Everything came crashing down when Jones learned that California Rep. Leo Ryan was coming to Guyana to investigate Jonestown for possible human-rights violations. Jones ordered some of his followers to murder Rep. Ryan, three journalists and a defecting Temple member in an ambush on a Port Kaituma airstrip.
Backed into a corner, the master manipulator convinced his followers to participate in a "revolutionary suicide" by drinking cyanide-laced grape Flavor-Aide. Jones had borrowed the term by Black Panther leader and Peoples Temple supporter Huey Newton who said, "the slow suicide of life in the ghetto ought to be replaced by revolutionary struggle that would end only in victory (socialism and self-determination) or revolutionary suicide (death)."

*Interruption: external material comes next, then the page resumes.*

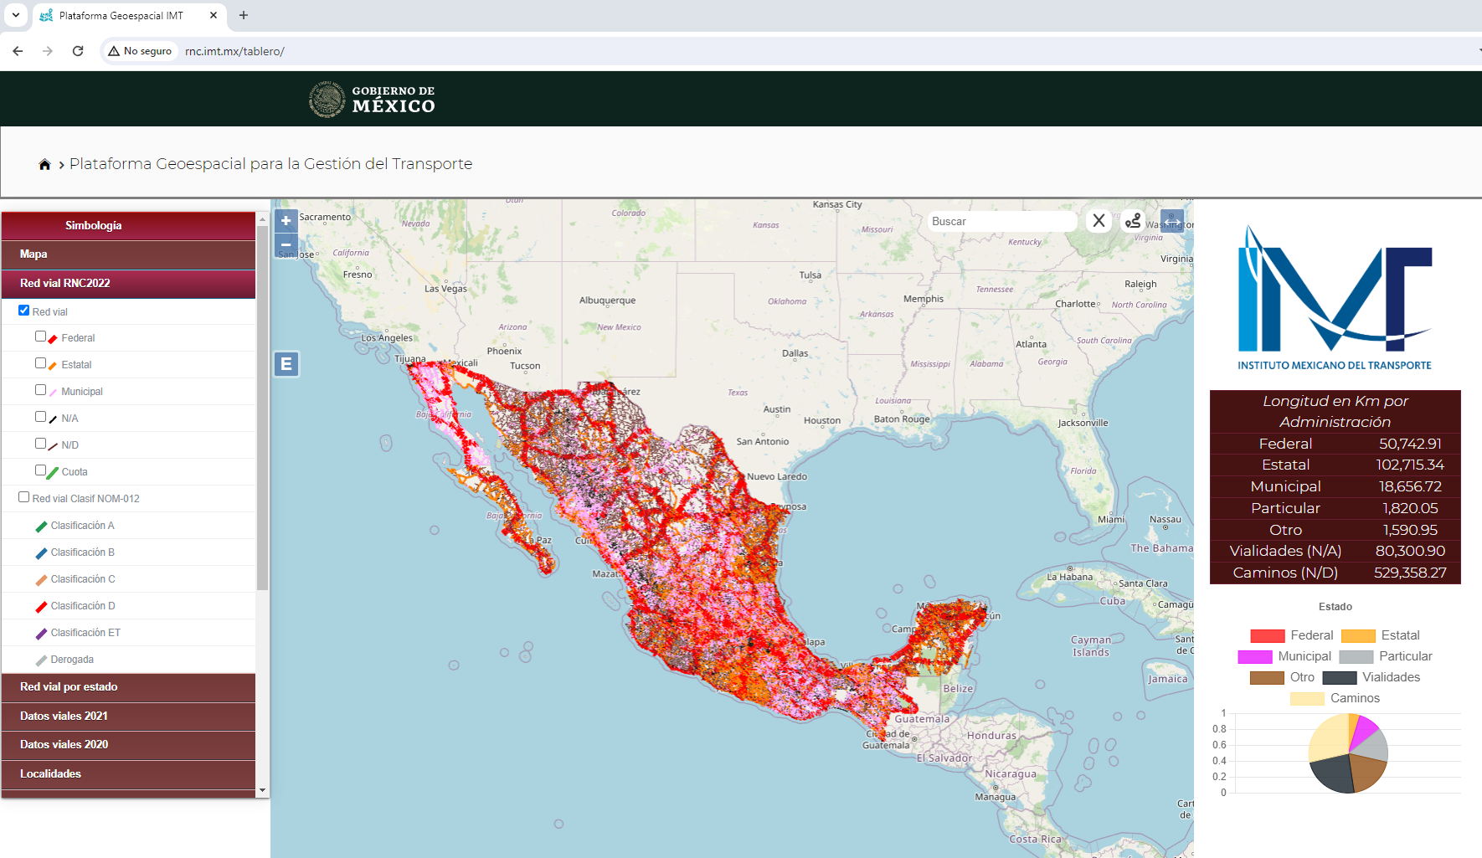Open the Datos viales 2021 section

pos(128,716)
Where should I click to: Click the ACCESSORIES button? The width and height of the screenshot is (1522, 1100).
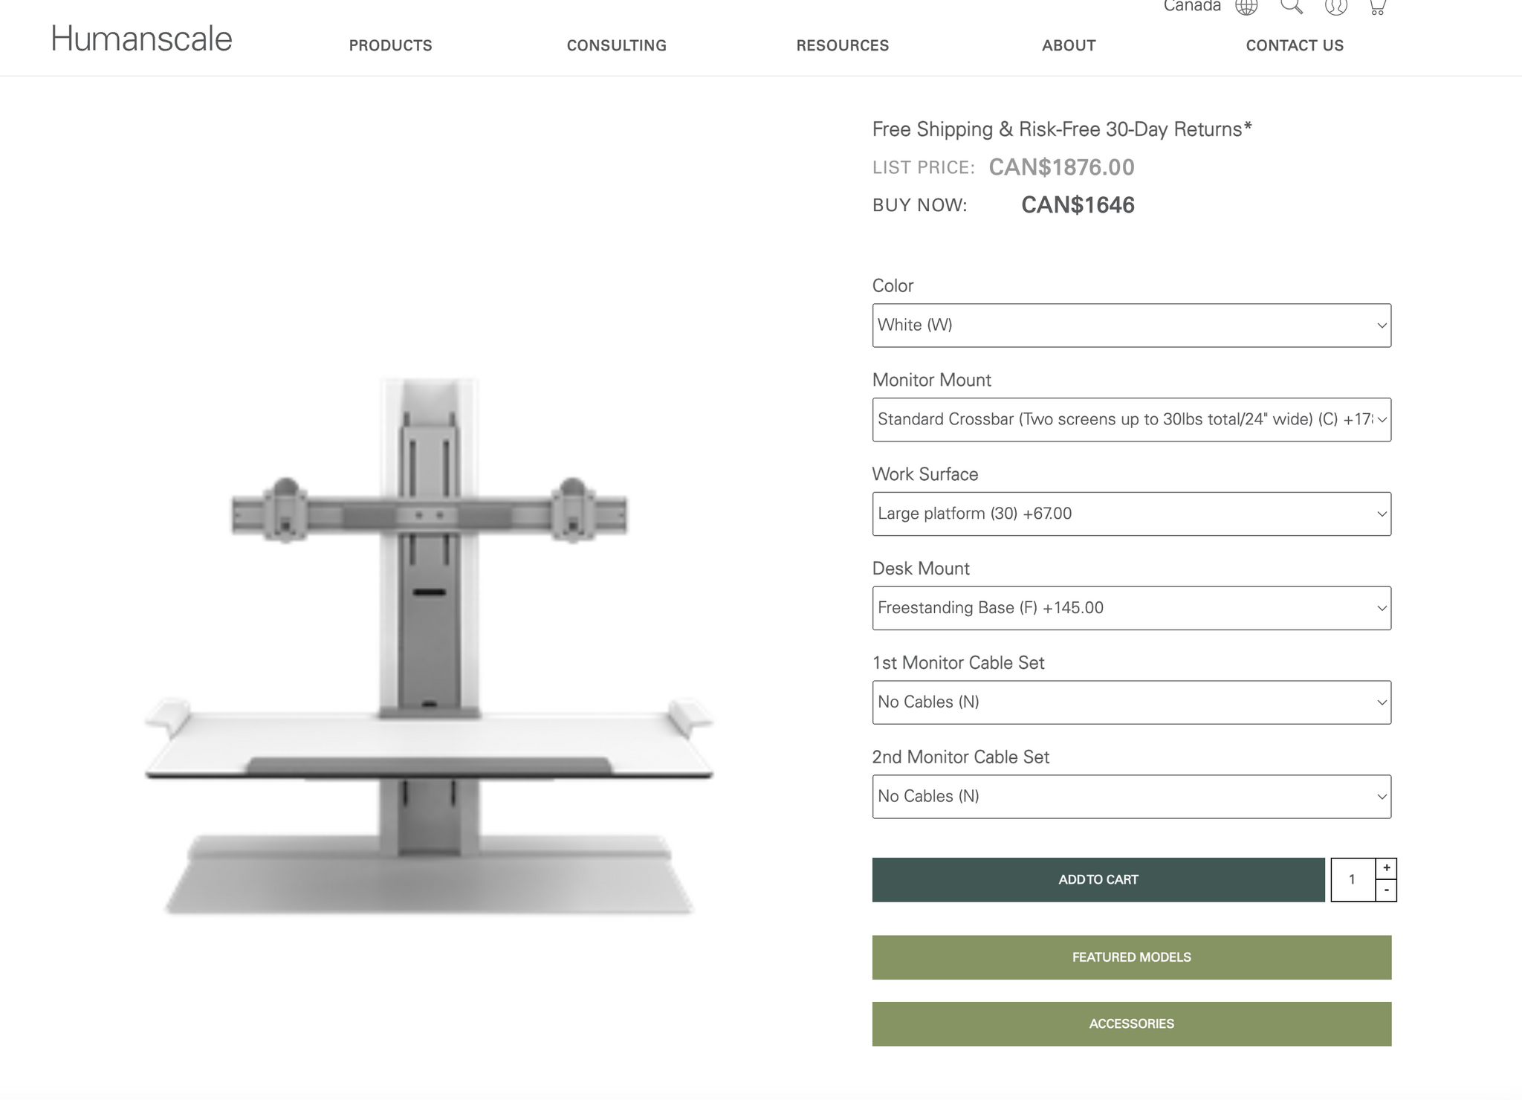pos(1131,1024)
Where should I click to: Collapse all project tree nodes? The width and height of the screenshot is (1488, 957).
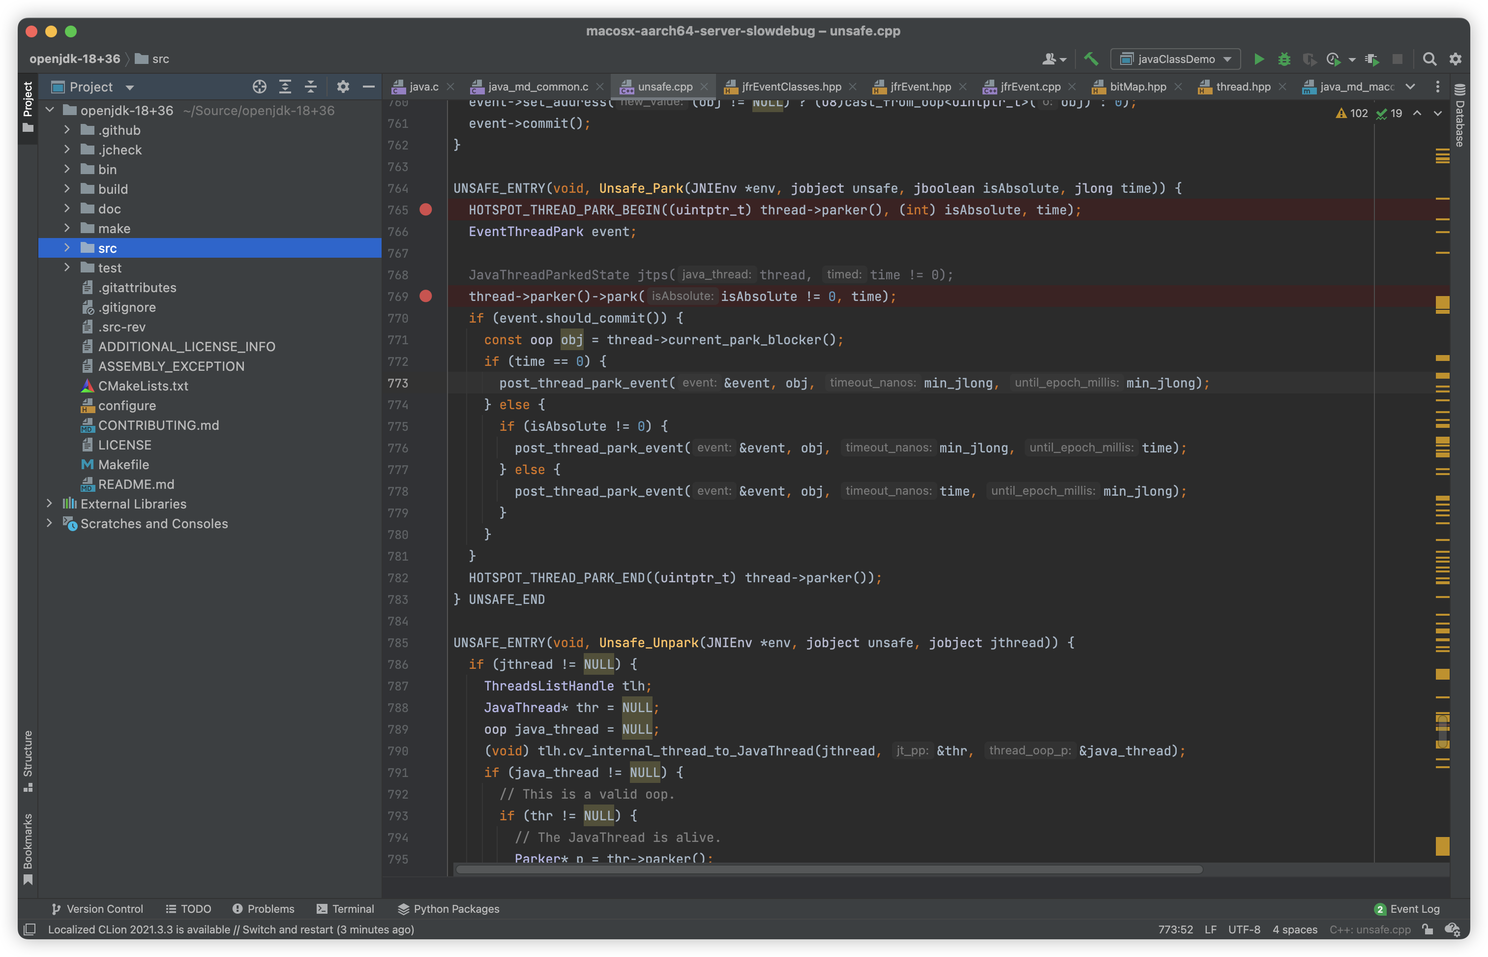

On Nov. 18, 1978, 909 inhabitants of Jonestown, 303 of them children, were found dead in and around a pavilion, including Jones who had died from a self-inflicted gunshot to the head.
The Jonestown suicides were the greatest single loss of American civilian life in a non-natural disaster until the Sept. 11 attacks.
"We didn't commit suicide; we committed an act of revolutionary suicide protesting the conditions of an inhumane world," Jones said in a tape recording made during the event.
In 2010 Jim Jones' adopted son, Jim Jones Jr., was on "The Oprah Winfrey Show." He said, "I'm part of an organization that tried to build a new world. Nine hundred people died, and I miss them every day. But I also recognize that they tried. They tried something – they failed horrifically – but they tried, and out of that, I've taken a lot of pride to realize that I'm Jim Jones Jr. I can't hide from that."